We also could p_map the result of p_match again and transform the two values into an integer. But p_matchf does it in a single call. The function we pass to p_matchf only executes when the match was succesfull. The result of that function is then used as the parsing result.

my $int = p_matchf(qr/([+-])? \s* (\d+)/x, sub($sign,$num) {
    if ( defined $sign ) {
        return $sign eq '-' ? $num * -1 : $num;
    }
    return $num;
});

is(p_run($int,        "0"),    Some([0]), 'parses 0');
is(p_run($int,       "12"),   Some([12]), 'parses 12');
is(p_run($int,      "+13"),   Some([13]), 'parses 13');
is(p_run($int,    "- 666"), Some([-666]), 'parses -666');
is(p_run($int,    "+ 666"),  Some([666]), 'parses 666');
is(p_run($int,  "666f666"),  Some([666]), 'parses 666');
is(p_run($int, "-666f666"), Some([-666]), 'parses -666');
is(p_run($int,      "a12"),         None, 'no digit');

All the captures of the regex are passed as function arguments to p_matchf.

match and filter

An important feature is that we not only can return different things, basically any data-structure, object and so on you can think of. But we also can filter or return multiple arguments. But when nothing is returned, then parsing is considered as a failure.

Let's say we not only want to parse any integer, but than we want to restrict the number to be between 0 and 100 we could do.

my $hundred = p_matchf(qr/([+-])? \s* (\d+)/x, sub($sign,$num) {
    my $result = $num;
    if ( defined $sign && $sign eq '-' ) {
        $result = $result * -1;
    }
    if ( $result >= 0 && $result <= 100 ) {
        return $result;
    }
    return;
});

is(p_run($hundred,        "0"),  Some([0]), 'parses 0');
is(p_run($hundred,       "12"), Some([12]), 'parses 12');
is(p_run($hundred,      "+13"), Some([13]), 'parses 13');
is(p_run($hundred,    "- 666"),       None, 'not valid');
is(p_run($hundred,    "+ 666"),       None, 'not valid');
is(p_run($hundred,  "666f666"),       None, 'not valid');
is(p_run($hundred, "-666f666"),       None, 'not valid');
is(p_run($hundred,      "a12"),       None, 'not valid');

integer list

Consider that p_matchf also just returns a parser. And this parser can be used with all the functions you have seen so far.
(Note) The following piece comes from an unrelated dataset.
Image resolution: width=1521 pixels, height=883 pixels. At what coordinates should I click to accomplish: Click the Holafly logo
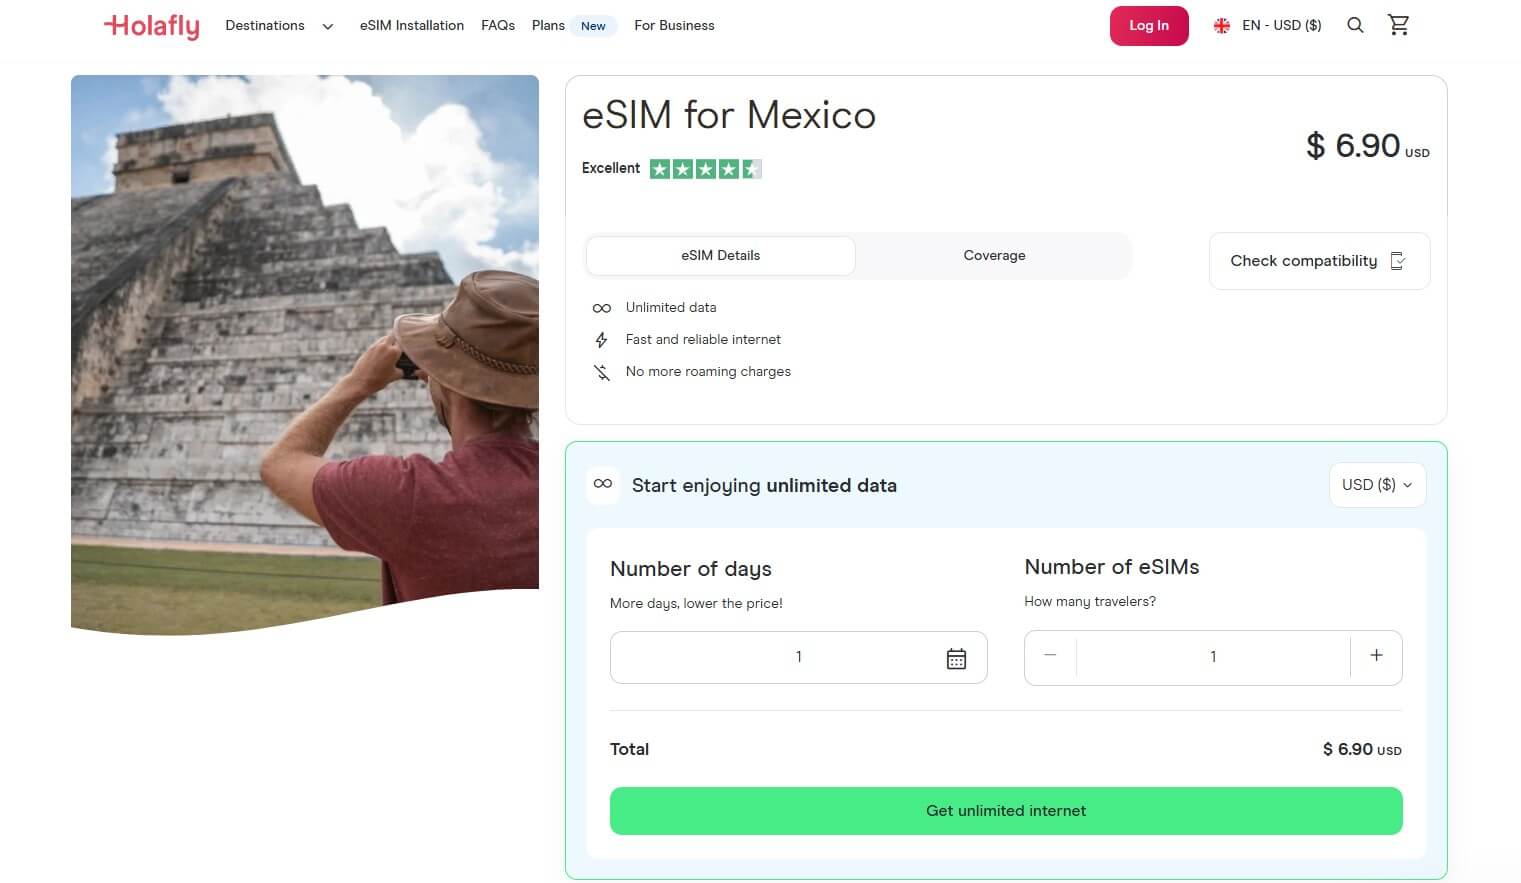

For example consider a string that either is just a single integer or contains multiple integers separated by a colon.

my $int = p_matchf(qr/([+-])? \s* (\d+)/x, sub($sign,$num) {
    my $result = $num;
    $result *= -1 if defined $sign && $sign eq '-';
    return $result;
});

my $int_list =
    p_and(
        $int,
        p_many0(p_and(p_match(qr/\s* , \s*/x), $int)),
    );

is(p_run($int_list,       "1"),           Some([1]), '1 int');
is(p_run($int_list,     "1,2"),         Some([1,2]), '2 int');
is(p_run($int_list,  "12,-23"),      Some([12,-23]), '2 int');
is(p_run($int_list, "12,- 23, 0"), Some([12,-23,0]), '3 int');

Consider the p_match(qr/\s* , \s*/x) call. Here no capture is defined in the regex. This means that the regex still must match to be succesfull but it doesn't capture anything.

Conclusion

I hope you get an understanding of the working and how you can use regular expressions as single pieces to put a whole parser with transformation together.

There are still some more functions to cover but those shown here are the basics you can already use to built some complicated stuff.